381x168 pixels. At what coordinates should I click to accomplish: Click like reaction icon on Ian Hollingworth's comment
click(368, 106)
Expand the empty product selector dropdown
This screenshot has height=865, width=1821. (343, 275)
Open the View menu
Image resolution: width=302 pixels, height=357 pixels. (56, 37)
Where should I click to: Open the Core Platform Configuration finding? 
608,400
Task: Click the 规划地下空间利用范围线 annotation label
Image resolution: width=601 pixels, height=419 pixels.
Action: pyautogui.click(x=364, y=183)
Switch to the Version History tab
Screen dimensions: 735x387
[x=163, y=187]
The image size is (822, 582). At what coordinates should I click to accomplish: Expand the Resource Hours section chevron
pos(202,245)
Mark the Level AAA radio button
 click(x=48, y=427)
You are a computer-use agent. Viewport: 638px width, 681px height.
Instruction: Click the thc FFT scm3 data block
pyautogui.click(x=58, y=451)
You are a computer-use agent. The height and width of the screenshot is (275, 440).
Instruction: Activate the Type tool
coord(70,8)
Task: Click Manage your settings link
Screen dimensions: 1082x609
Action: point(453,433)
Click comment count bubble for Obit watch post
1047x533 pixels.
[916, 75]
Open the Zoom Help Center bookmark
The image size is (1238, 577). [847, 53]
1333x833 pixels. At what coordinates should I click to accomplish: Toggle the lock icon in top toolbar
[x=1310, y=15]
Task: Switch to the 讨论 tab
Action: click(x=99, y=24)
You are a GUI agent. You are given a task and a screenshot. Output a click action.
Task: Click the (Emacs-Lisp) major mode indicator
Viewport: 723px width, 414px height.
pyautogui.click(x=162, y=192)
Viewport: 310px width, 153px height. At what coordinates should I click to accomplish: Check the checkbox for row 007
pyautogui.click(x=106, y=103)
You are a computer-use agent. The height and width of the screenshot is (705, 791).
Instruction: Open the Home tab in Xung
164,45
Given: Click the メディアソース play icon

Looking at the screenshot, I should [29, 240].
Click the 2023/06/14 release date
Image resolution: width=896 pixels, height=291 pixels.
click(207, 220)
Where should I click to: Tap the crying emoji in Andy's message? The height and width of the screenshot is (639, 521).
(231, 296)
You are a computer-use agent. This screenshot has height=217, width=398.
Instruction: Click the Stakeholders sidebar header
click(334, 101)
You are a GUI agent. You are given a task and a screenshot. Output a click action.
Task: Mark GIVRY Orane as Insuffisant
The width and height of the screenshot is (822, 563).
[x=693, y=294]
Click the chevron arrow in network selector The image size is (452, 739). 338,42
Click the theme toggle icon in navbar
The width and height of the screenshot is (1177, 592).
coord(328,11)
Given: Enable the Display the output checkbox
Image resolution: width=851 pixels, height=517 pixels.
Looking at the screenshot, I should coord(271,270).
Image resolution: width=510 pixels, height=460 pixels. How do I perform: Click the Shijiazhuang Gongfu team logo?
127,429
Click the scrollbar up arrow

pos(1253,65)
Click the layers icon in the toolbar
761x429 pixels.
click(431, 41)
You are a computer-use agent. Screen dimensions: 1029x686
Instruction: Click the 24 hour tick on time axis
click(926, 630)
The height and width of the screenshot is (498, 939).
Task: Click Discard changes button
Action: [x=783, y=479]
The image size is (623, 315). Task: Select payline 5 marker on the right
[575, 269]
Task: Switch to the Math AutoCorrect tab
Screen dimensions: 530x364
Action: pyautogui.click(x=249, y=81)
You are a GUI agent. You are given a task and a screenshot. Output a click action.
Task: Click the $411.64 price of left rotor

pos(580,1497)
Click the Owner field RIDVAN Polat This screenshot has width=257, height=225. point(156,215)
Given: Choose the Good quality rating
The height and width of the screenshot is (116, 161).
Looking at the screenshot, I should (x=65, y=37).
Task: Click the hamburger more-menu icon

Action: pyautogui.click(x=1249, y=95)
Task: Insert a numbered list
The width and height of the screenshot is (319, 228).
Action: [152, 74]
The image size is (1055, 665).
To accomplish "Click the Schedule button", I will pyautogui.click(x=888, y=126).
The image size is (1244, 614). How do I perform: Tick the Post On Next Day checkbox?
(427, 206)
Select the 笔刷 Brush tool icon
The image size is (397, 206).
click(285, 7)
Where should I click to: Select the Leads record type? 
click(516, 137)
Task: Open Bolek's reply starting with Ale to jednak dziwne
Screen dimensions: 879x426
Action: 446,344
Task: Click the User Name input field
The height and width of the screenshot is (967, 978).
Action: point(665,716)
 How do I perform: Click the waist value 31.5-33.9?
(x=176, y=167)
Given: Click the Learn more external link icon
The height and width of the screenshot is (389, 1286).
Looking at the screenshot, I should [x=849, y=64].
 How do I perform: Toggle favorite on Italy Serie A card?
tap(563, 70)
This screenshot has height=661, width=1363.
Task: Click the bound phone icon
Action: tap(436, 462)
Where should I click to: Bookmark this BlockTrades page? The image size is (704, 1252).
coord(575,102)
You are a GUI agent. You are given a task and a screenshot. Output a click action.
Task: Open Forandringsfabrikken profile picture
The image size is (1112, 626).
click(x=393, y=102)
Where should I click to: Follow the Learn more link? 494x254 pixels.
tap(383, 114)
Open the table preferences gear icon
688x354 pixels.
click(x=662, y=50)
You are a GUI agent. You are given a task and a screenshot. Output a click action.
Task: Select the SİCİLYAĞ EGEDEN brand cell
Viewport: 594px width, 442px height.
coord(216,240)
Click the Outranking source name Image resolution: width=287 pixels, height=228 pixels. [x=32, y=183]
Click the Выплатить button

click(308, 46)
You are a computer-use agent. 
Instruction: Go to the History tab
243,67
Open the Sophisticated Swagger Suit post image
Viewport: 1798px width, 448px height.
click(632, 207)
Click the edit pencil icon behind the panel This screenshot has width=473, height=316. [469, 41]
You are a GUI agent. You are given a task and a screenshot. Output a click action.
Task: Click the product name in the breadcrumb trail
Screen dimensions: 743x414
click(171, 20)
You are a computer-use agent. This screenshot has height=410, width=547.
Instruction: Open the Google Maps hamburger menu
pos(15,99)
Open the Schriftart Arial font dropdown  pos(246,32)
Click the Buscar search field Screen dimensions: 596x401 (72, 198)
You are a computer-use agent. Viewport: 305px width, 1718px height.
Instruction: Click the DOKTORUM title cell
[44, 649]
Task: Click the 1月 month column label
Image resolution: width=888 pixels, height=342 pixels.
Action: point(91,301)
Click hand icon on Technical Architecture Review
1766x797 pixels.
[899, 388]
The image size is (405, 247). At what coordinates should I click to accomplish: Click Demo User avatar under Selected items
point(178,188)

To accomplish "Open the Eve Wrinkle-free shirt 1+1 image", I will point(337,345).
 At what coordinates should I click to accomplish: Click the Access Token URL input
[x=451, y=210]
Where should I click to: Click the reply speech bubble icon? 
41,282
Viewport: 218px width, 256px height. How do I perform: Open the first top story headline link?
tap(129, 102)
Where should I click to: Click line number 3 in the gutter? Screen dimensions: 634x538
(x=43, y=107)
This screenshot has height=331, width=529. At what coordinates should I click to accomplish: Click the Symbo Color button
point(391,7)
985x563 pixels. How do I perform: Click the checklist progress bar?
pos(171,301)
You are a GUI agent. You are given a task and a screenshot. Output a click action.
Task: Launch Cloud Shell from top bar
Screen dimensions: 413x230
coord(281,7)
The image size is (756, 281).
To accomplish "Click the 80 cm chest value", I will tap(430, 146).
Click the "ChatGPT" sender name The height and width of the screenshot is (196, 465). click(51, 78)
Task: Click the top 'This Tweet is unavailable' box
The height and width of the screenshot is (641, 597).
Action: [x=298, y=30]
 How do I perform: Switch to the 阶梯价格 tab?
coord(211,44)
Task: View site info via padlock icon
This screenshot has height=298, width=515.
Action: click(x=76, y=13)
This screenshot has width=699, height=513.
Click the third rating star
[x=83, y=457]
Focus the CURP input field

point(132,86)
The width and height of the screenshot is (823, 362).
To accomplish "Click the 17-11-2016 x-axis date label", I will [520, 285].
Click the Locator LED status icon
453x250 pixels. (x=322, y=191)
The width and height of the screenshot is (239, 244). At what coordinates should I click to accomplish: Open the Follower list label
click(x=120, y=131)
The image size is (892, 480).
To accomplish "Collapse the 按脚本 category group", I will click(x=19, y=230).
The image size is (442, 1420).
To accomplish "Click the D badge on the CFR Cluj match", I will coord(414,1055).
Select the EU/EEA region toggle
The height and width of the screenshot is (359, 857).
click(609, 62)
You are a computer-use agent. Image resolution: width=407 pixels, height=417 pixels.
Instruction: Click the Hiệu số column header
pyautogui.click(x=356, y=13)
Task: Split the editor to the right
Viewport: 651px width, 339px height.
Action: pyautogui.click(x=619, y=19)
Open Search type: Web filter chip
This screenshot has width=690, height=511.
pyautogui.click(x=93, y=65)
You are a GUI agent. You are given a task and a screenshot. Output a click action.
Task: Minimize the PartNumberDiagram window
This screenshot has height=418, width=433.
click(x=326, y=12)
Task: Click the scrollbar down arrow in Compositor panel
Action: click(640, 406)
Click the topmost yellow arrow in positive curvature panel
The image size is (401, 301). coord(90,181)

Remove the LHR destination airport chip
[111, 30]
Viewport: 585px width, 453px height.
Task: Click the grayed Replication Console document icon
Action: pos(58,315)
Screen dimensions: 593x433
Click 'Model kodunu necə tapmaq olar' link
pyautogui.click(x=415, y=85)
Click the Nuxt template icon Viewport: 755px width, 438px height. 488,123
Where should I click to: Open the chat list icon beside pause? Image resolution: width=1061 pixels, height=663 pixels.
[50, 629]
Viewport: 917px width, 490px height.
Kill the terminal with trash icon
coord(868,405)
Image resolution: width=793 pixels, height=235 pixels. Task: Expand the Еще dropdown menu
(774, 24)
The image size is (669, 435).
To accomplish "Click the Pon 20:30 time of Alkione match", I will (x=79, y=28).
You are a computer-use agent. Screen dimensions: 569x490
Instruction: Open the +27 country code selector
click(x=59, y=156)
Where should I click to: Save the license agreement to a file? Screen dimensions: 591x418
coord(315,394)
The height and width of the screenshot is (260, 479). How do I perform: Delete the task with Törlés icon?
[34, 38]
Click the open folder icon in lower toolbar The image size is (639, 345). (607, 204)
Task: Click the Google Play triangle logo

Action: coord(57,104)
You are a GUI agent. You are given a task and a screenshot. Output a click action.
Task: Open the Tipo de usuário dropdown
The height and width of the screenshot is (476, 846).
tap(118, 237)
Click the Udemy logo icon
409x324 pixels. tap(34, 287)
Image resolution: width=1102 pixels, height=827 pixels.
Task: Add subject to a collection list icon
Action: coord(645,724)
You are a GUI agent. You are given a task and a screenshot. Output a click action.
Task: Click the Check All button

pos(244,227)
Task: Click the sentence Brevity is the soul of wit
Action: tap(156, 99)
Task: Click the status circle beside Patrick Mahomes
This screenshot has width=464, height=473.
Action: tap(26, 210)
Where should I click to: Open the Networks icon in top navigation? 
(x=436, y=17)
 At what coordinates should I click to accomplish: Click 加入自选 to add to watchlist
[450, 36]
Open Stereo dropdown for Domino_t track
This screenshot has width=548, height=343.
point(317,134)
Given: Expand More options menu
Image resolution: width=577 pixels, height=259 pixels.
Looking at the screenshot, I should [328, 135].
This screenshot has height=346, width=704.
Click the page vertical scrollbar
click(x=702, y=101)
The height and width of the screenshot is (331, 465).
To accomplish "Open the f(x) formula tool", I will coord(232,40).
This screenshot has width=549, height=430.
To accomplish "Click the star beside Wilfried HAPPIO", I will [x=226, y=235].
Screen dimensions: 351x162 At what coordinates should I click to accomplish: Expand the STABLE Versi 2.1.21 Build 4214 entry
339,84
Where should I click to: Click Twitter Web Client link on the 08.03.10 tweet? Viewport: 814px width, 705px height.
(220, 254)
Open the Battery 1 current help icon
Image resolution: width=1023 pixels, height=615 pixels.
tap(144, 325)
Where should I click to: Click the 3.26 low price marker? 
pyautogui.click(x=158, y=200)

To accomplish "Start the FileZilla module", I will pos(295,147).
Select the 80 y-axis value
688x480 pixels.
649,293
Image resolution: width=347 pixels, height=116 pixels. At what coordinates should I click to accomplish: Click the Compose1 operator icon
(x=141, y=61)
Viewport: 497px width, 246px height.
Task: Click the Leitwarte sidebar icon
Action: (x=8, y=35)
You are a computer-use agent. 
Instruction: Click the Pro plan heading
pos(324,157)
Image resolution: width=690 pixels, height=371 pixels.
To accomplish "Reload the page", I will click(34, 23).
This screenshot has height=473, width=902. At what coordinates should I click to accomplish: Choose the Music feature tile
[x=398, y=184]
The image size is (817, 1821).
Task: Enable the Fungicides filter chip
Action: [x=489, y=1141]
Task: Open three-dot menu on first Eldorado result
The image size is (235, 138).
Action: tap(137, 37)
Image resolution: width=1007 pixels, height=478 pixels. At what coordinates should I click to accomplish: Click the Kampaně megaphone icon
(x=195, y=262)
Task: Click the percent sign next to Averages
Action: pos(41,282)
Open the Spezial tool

───

Your assignment: Keep both end lines and retype everything in the records above from the line containing "This screenshot has width=699, height=513." through the line containing "The image size is (442, 1420).", exactly, with nothing else.

Solution to this problem:
This screenshot has width=699, height=513.
Click the third rating star
[x=83, y=457]
Focus the CURP input field

point(132,86)
The width and height of the screenshot is (823, 362).
To accomplish "Click the 17-11-2016 x-axis date label", I will [520, 285].
Click the Locator LED status icon
453x250 pixels. (x=322, y=191)
The width and height of the screenshot is (239, 244). At what coordinates should I click to accomplish: Open the Follower list label
click(x=120, y=131)
The image size is (892, 480).
To accomplish "Collapse the 按脚本 category group", I will click(x=19, y=230).
The image size is (442, 1420).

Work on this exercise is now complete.